Nos groupes, appuyés par la commission des finances, sont parvenus à enrayer le matraquage systématique des familles en redonnant du souffle au quotient familial, à préserver l’investissement public local en intégrant dans le calcul de la baisse des dotations le poids des charges que le Gouvernement ne veut plus imposer à l’État. Ils sont parvenus également à définir un dispositif de soutien à l’investissement des PME industrielles.
Ces mesures en recettes ont été gagées en dépenses, j’insiste sur ce point. Nous avons travaillé – dans des délais particulièrement contraints, en raison des élections sénatoriales de septembre – pour formuler toutes ces propositions, documentées et chiffrées. En cela, la majorité sénatoriale a fait preuve de responsabilité.
Au-delà, le débat budgétaire au Sénat a permis de passer outre de nombreux tabous. Vous-même, monsieur le secrétaire d'État, avez reconnu que le CICE aurait dû permettre une véritable baisse de charges salariales financée en contrepartie par la TVA. Quelle avancée ! Car qu’est-ce donc, sinon la « TVA compétitivité » que nous proposons depuis tant d’années, et que nous espérons voir adoptée l’année prochaine ? §
Ce débat a également permis de mettre en discussion de nombreuses questions qui feront l’objet, lors des exercices budgétaires à venir, de travaux plus détaillés, nous en convenons avec le rapporteur général et la présidente de la commission.
Les questions de la réforme de la fiscalité des entreprises, de la fiscalité des plus-values immobilières en cas de cession ou de la fiscalité des revenus ont été posées par les représentants de notre groupe.
Du côté des dépenses, les mesures catégorielles au profit de la fonction publique, le problème de l’aide médicale d’État ou encore le recours systématique aux contrats aidés ont été largement débattus dans nos travées.
J’entends évidemment ceux qui cherchent les milliards d’euros d’économies manquants, et je ne prends pas leurs observations à la légère. En effet, les différents représentants de la majorité sénatoriale s’accordent à dire que la dépense publique pèse trop lourd dans notre économie. Son financement l’étouffe et anémie le tissu industriel et entrepreneurial de la France.

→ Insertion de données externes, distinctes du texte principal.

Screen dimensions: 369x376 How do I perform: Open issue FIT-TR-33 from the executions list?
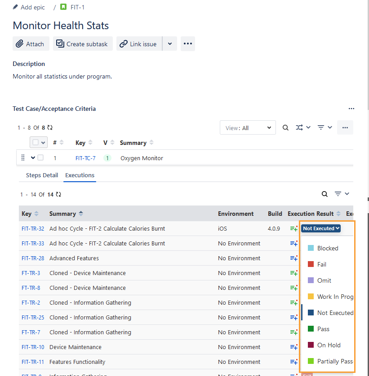pyautogui.click(x=33, y=243)
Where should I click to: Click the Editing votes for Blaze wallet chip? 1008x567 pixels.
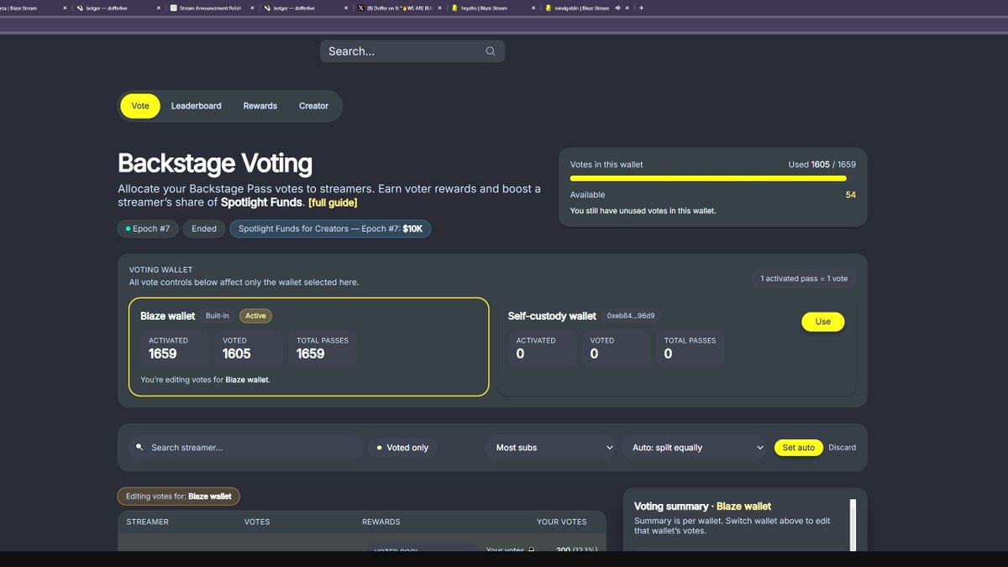click(x=178, y=496)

Je rappelle aussi que la loi organique relative aux lois de finances, la LOLF, n’offre pas la possibilité d’une réduction structurelle de la dépense publique. La LOLF permet au Parlement de contrôler la mise en œuvre des politiques publiques à travers l’exécution du budget. Elle ne permet pas de réfléchir, malheureusement, au périmètre de l’action de l’État. C’est un outil de contrôle ; or nous avons besoin d’un véritable outil de refondation.
Notre majorité sénatoriale esquisse un projet pour la France. Bien entendu, elle ne se substitue pas à la majorité d’aujourd’hui. C’est le gouvernement auquel vous appartenez, monsieur le secrétaire d'État, qui est responsable devant une Assemblée nationale élue jusqu’en 2017. Le Sénat ne saurait aller à son encontre. Son rôle, en revanche, est d’être l’aiguillon qui souligne et qui tente de corriger les carences de votre politique.

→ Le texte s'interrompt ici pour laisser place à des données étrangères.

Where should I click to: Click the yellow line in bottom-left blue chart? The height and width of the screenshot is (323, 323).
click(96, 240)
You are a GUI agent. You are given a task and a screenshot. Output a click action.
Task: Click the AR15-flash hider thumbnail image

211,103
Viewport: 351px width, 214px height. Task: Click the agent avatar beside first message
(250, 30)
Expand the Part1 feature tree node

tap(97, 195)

À cet égard, je tiens à formuler solennellement notre vive inquiétude pour les militaires français. Près de 10 % des crédits de la mission « Défense » sont incertains, alors que nos soldats sont engagés dans vingt-huit opérations extérieures, dont trois sont particulièrement sensibles : celles qui ont lieu au Mali, en Centrafrique et en Irak.
Nous ne pouvons pas accepter qu’une telle incertitude pèse sur le financement de ces missions dont la finalité demeure de permettre à la France de remplir son devoir de grande puissance militaire, sans pour autant mettre en péril la vie de nos soldats.
Nous ne pouvons pas l’accepter et la majorité sénatoriale a joué son rôle en envoyant un signal fort au Gouvernement sur ce point.
Pour conclure, je veux adresser un mot de remerciement à toutes celles et à tous ceux qui ont pris part à ce débat.
L’enjeu était important. Après deux années sans examen de la seconde partie, il fallait restaurer la voix du Sénat dans le débat budgétaire. Je considère que cet objectif a été atteint. Certes, le présent texte n’est pas exempt d’imperfections.